C’est donc bien la culture professionnelle, faite d’humanité, de bonneveillance (D.Marcelli) dans l’approche des situations dites complexes que nous aborderons la complexité des réalités que doit digérer Martine pour laquelle nous ne pouvons nous contenter de formuler des souhaits. Tant nous qu’elle, avons besoin de rencontrer le succès qui devient possible par le succès du partenaire, si je le favorise. Commençons par former les chefs de services à cette dimension du travail social, de la relation d’aide, de la contenance institutionnelle, de la mutualisation, de l’exercice de la tiercité au sein des équipes… à leur apprendre à cultiver l’interdisciplinarité, l’interinstitutionnalité… à cultiver un état d’esprit qui priorise sur la bonne santé de son équipe, des partenariats authentiques avec la conviction que cette qualité relationnelle deviennent soignante pour tous et pour les familles accompagnées. La participation de familles en besoin de soutiens à ces réflexions augmente tant la qualité des accompagnements. Interrogeons les freins d’une telle démarche.

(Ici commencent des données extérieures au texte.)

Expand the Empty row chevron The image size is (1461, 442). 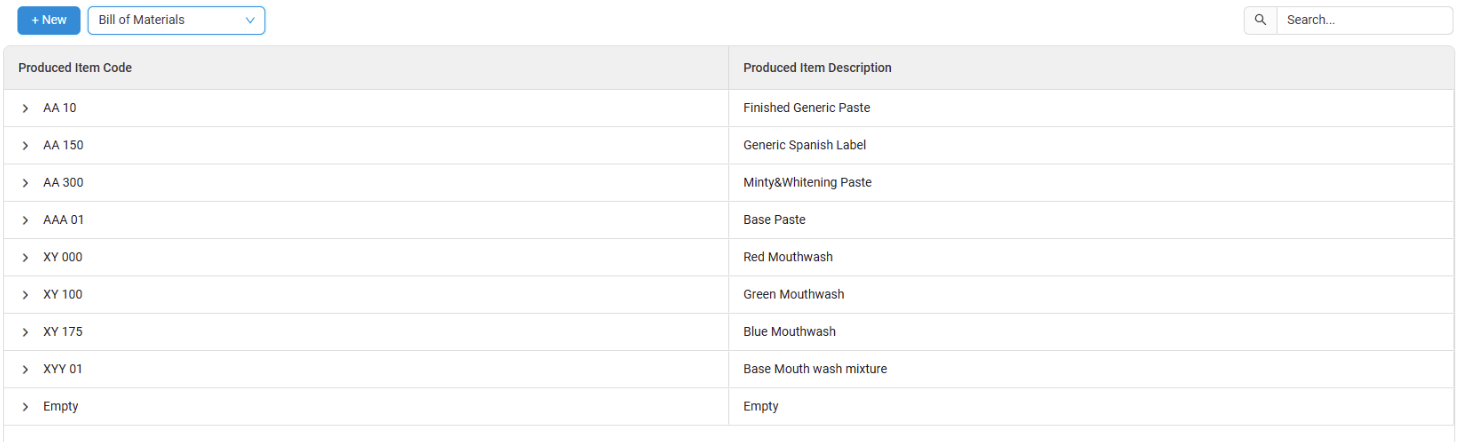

Est-il besoin d’ajouter qu’à défaut de réussir ce « prendre soin » des institutions, services et équipes, la « machine » génère de la maltraitance institutionnelle. Responsabilité que les partenaires externalisent comme le font les ados pris en défaut. L’autre institution devient ainsi « coupable » de mes limites. C’est là que se débat aujourd’hui Martine.
Nous mettant au travail dans cette culture nous construirons une clinique éducative contenante.